Direct high-performance liquid chromatographic determination of the enantiomeric purity of levodopa and methyldopa: comparison with pharmacopoeial polarimetric methods

Abstract

Chiral high-performance liquid chromatography was employed for determination of the enantiomeric purity of levodopa and methyldopa. The determination of d-DOPA in levodopa was accomplished using a chiral ligand-exchange chromatograpy with an ordinary C 18 column and a chiral mobile phase containing N, N-dimethyl- l-phenylalanine and Cu(II) acetate or by means of LC on a teicoplanin column in conjunction with ethanol–water (65:35, v/v).
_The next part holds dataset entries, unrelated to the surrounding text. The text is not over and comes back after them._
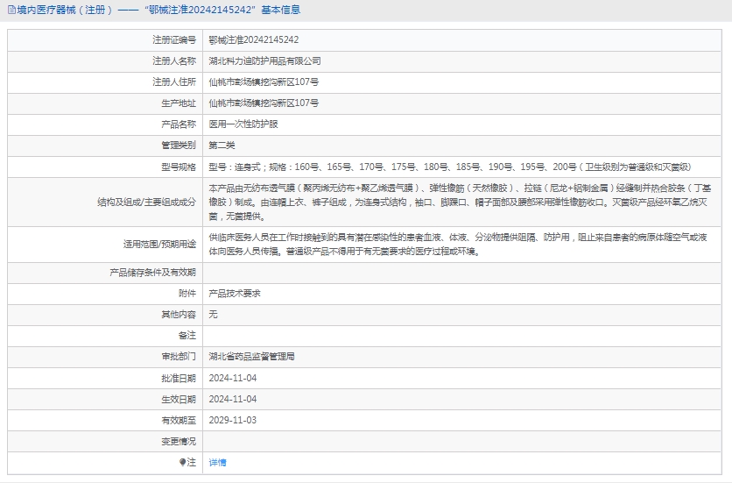732x483 pixels.
Task: Click the empty 备注 value cell
Action: point(464,336)
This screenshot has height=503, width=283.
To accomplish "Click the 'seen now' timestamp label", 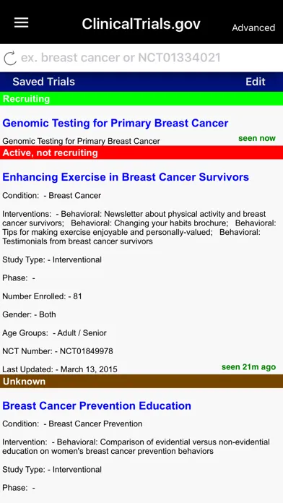I will [x=257, y=138].
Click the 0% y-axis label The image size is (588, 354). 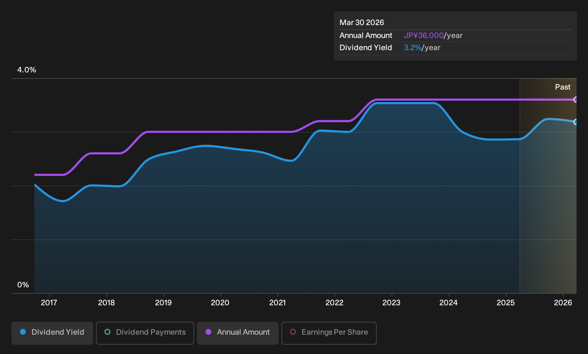23,285
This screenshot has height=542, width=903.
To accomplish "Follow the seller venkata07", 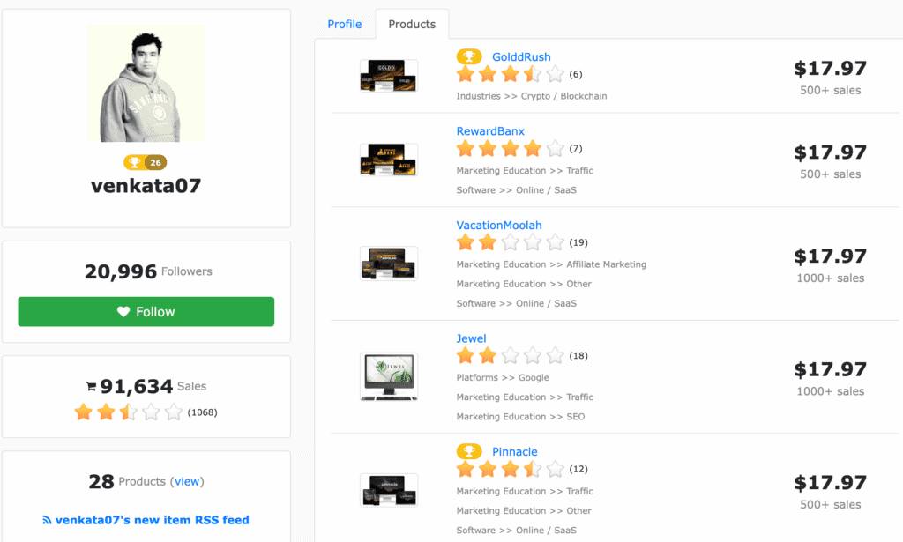I will 146,311.
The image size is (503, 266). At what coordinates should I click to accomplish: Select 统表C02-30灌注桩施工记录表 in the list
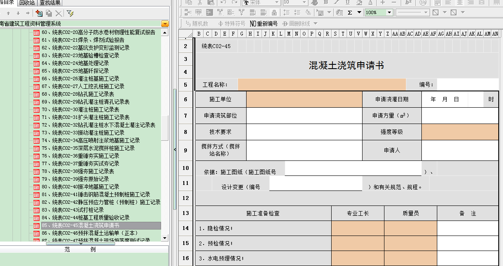point(85,109)
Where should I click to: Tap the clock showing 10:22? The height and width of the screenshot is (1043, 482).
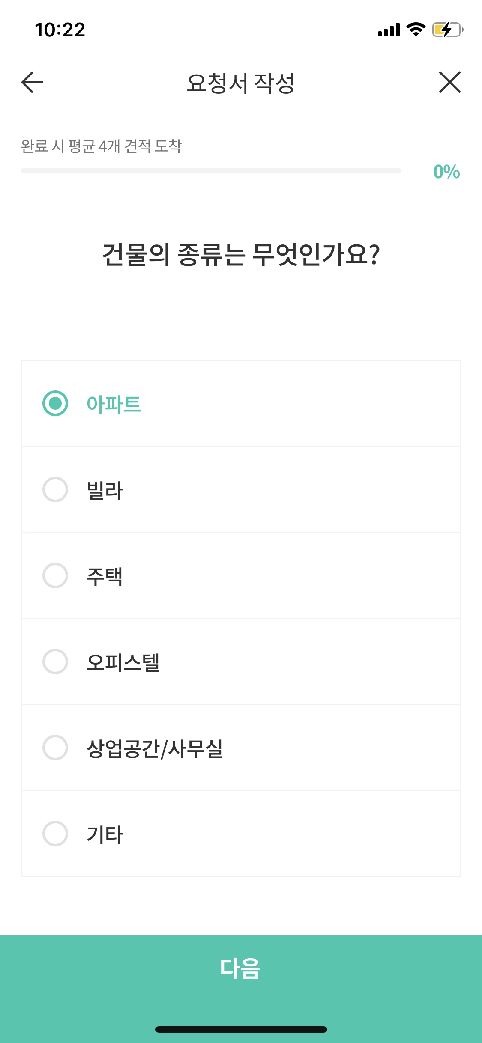60,29
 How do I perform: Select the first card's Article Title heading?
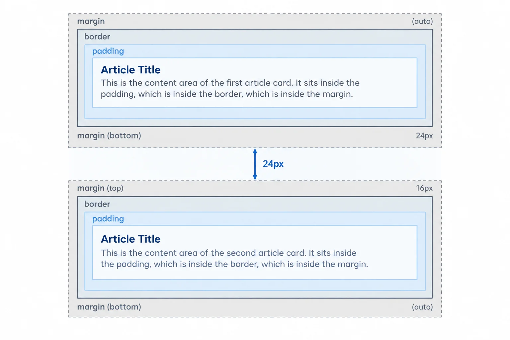130,70
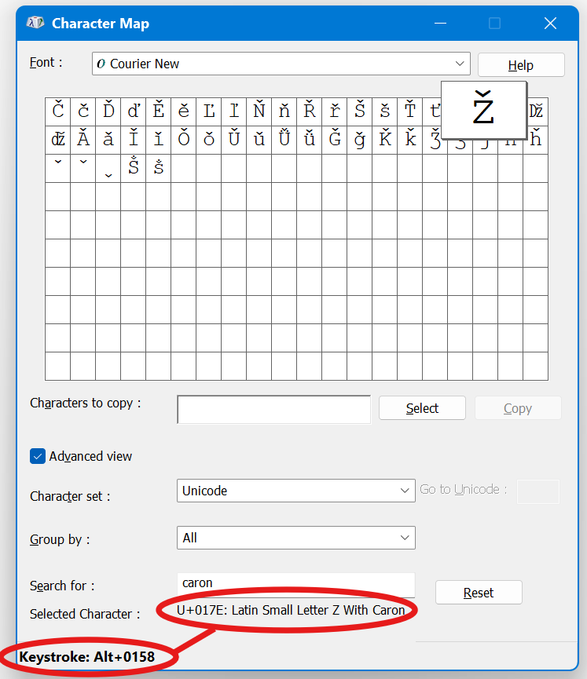Select the capital G with caron character
The image size is (587, 679).
335,140
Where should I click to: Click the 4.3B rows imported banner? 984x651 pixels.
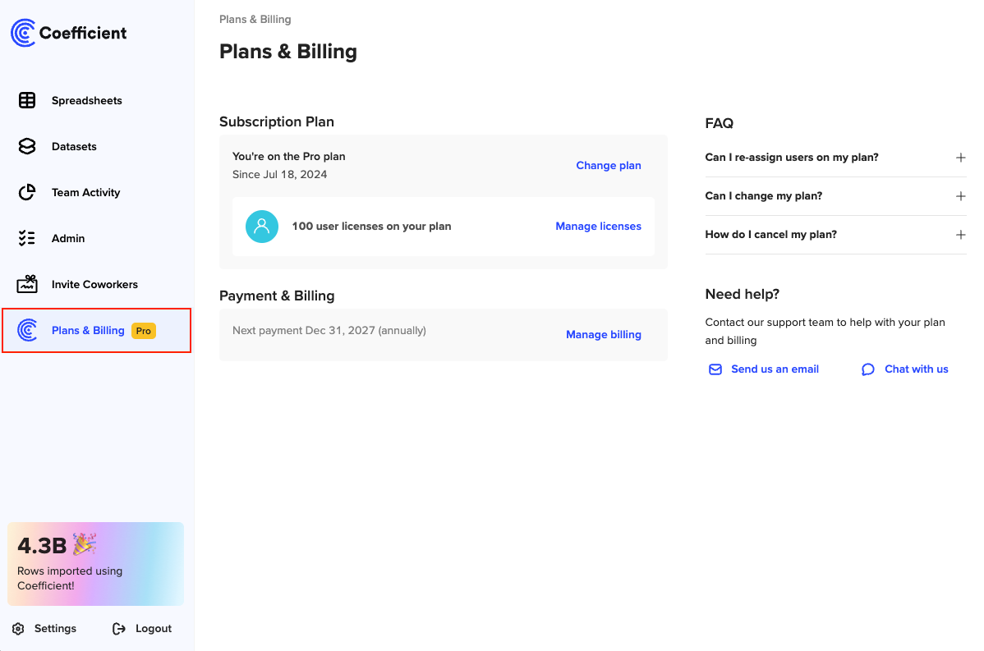point(95,563)
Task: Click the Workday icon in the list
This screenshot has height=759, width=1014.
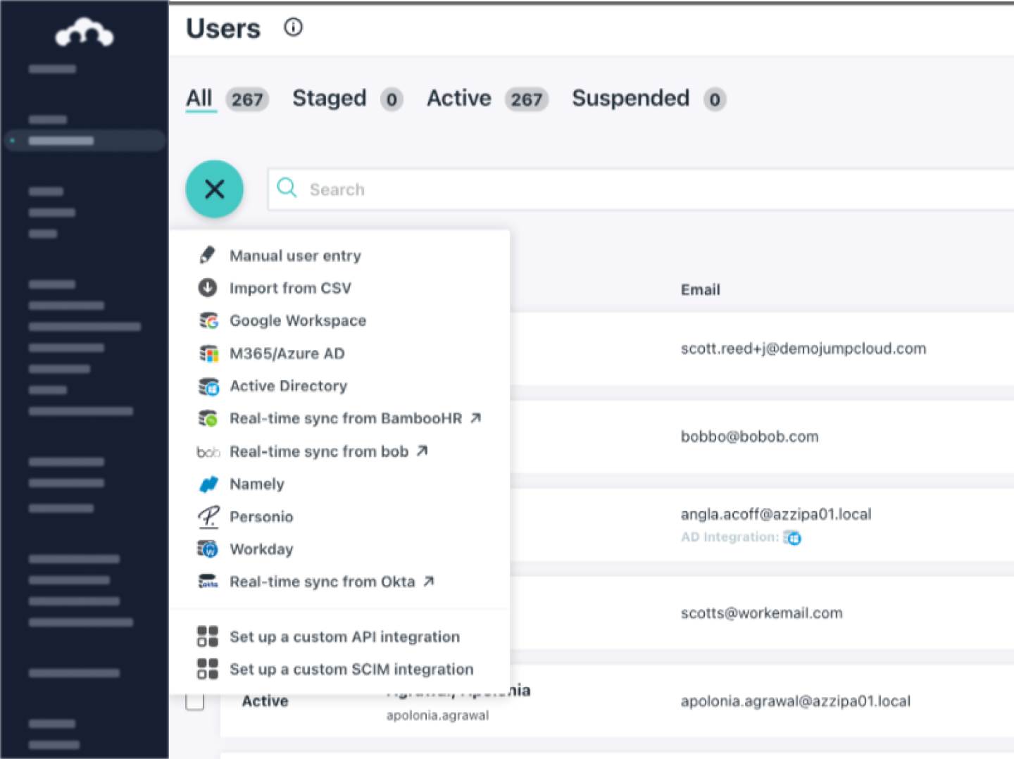Action: (208, 549)
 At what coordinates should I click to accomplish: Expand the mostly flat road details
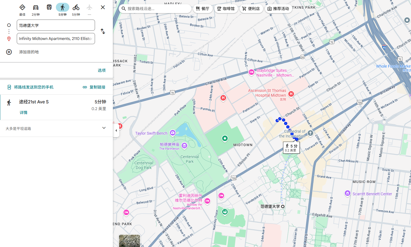pyautogui.click(x=104, y=128)
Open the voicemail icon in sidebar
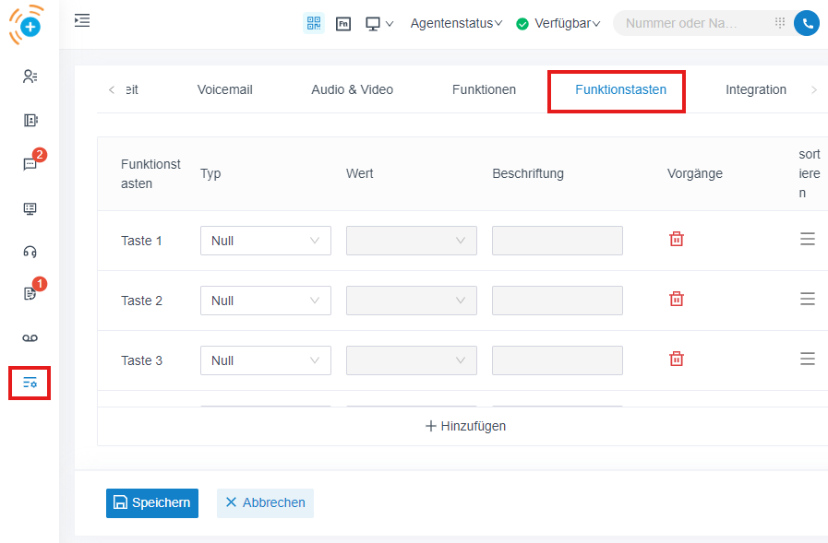 (30, 338)
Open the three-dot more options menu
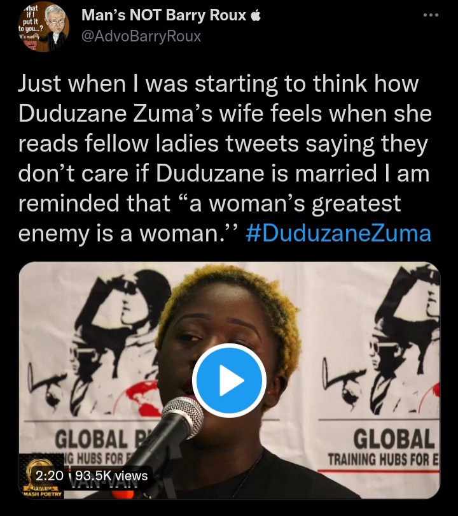 coord(431,15)
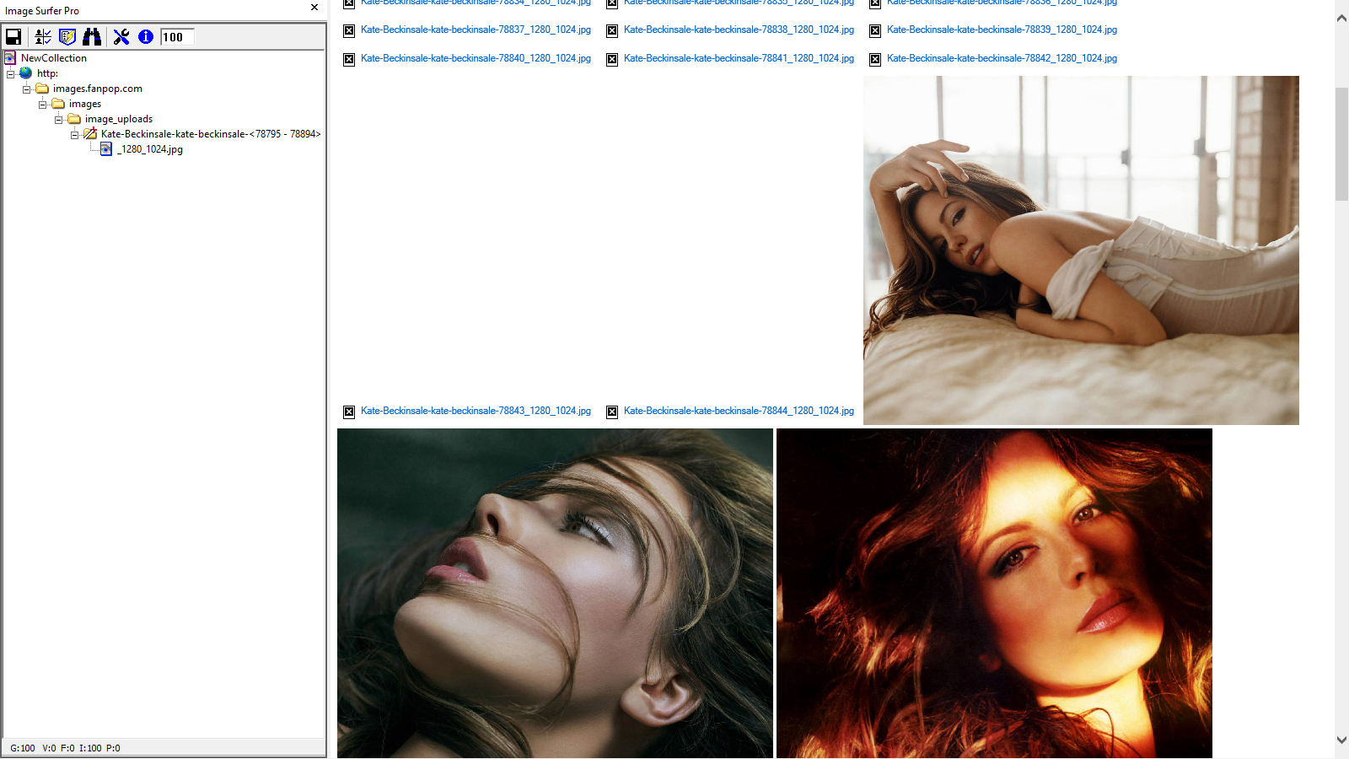Open the red-toned portrait thumbnail
The width and height of the screenshot is (1349, 759).
[994, 593]
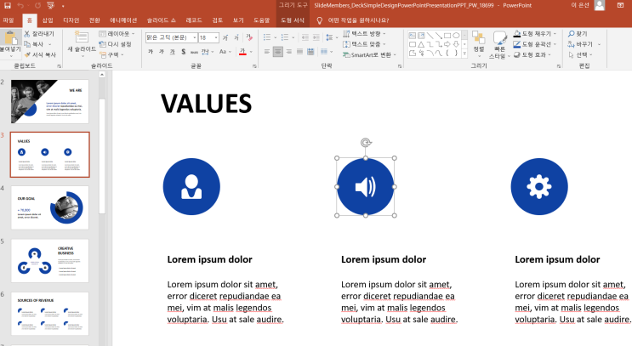The image size is (632, 346).
Task: Click Reset (다시 설정) slide button
Action: 118,43
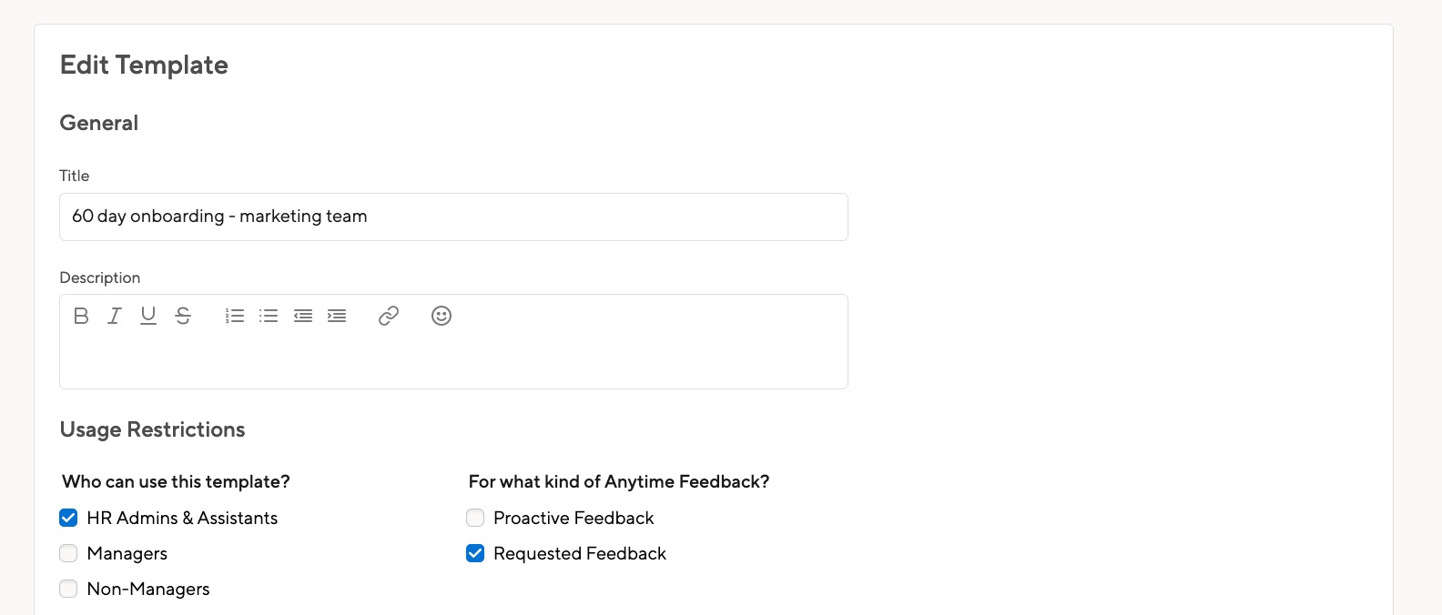Select the Requested Feedback label text
The height and width of the screenshot is (615, 1442).
coord(580,553)
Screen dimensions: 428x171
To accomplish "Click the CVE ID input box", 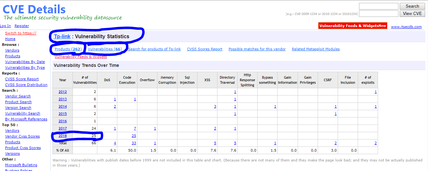I will pos(378,13).
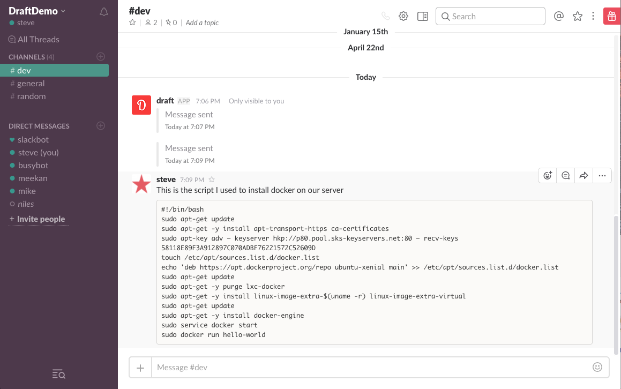Screen dimensions: 621x389
Task: Star the #dev channel
Action: coord(132,23)
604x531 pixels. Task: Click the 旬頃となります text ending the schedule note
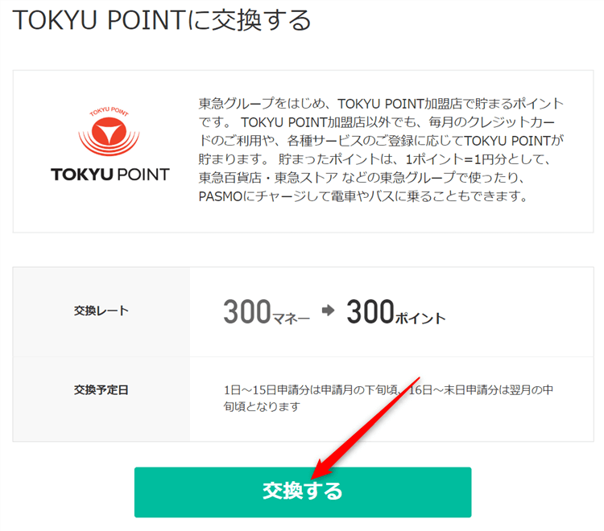tap(262, 407)
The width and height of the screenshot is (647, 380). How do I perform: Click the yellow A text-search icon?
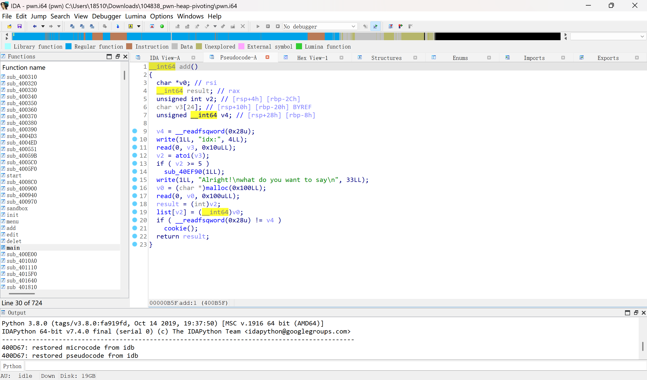[131, 26]
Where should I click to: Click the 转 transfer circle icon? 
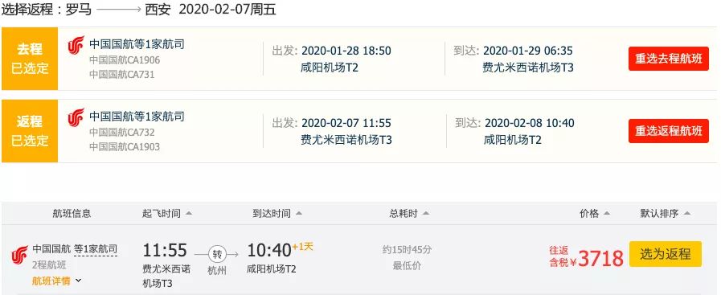coord(217,254)
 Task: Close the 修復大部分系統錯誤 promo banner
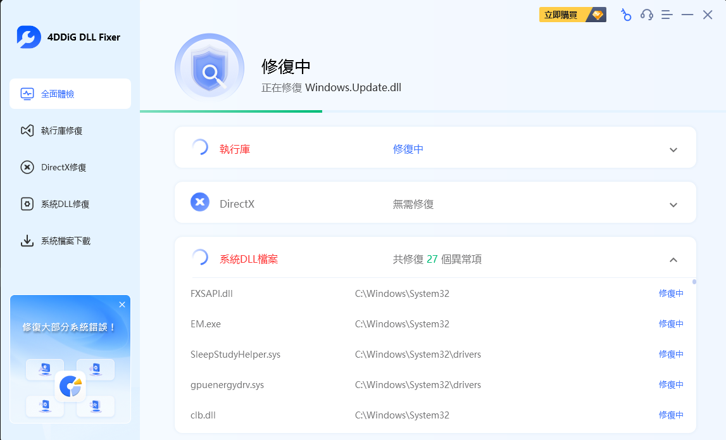coord(122,305)
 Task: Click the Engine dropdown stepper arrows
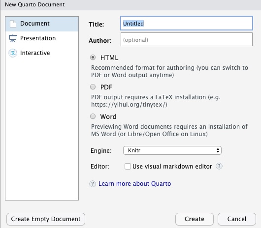point(218,150)
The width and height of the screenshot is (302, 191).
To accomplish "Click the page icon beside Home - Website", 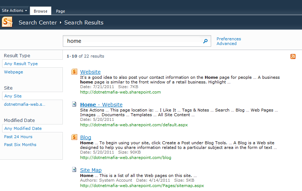I will (x=74, y=104).
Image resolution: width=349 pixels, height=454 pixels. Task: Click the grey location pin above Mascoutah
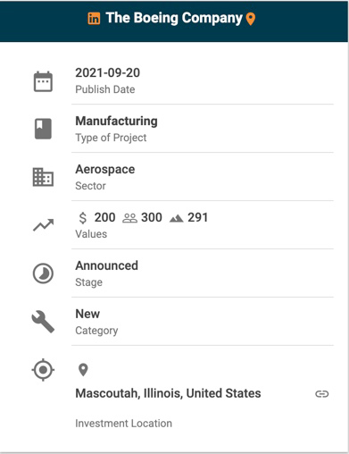coord(83,370)
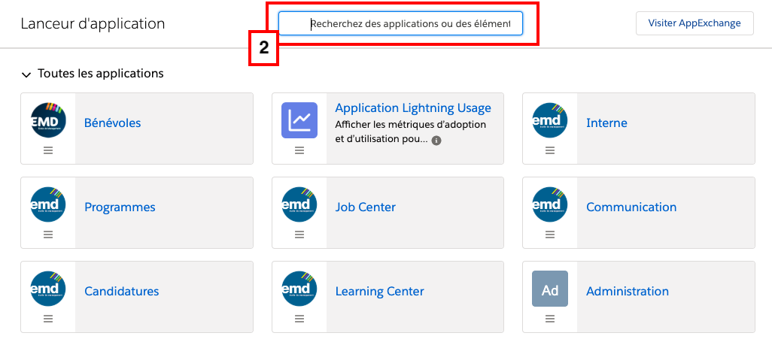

Both methods gave good performance, however, the latter was faster and more convenient and suitable for routine analyses. For the determination of d-methyldopa a LC method based on the use of a teicoplanin column in polar organic mode with methanol-acetic acid-triethylamine (1000:0.05:0.05, v/v/v) mobile phase was developed. The precision, accuracy, linearity and selectivity were satisfactory. In comparison with pharmacopoeial polarimetric methods (according to the European Pharmacopoeia and the Pharmacopoea Bohemoslovaca), the LC methods proved to be much more sensitive giving detection limits 0.04% of d-DOPA and 0.3% of d-methyldopa.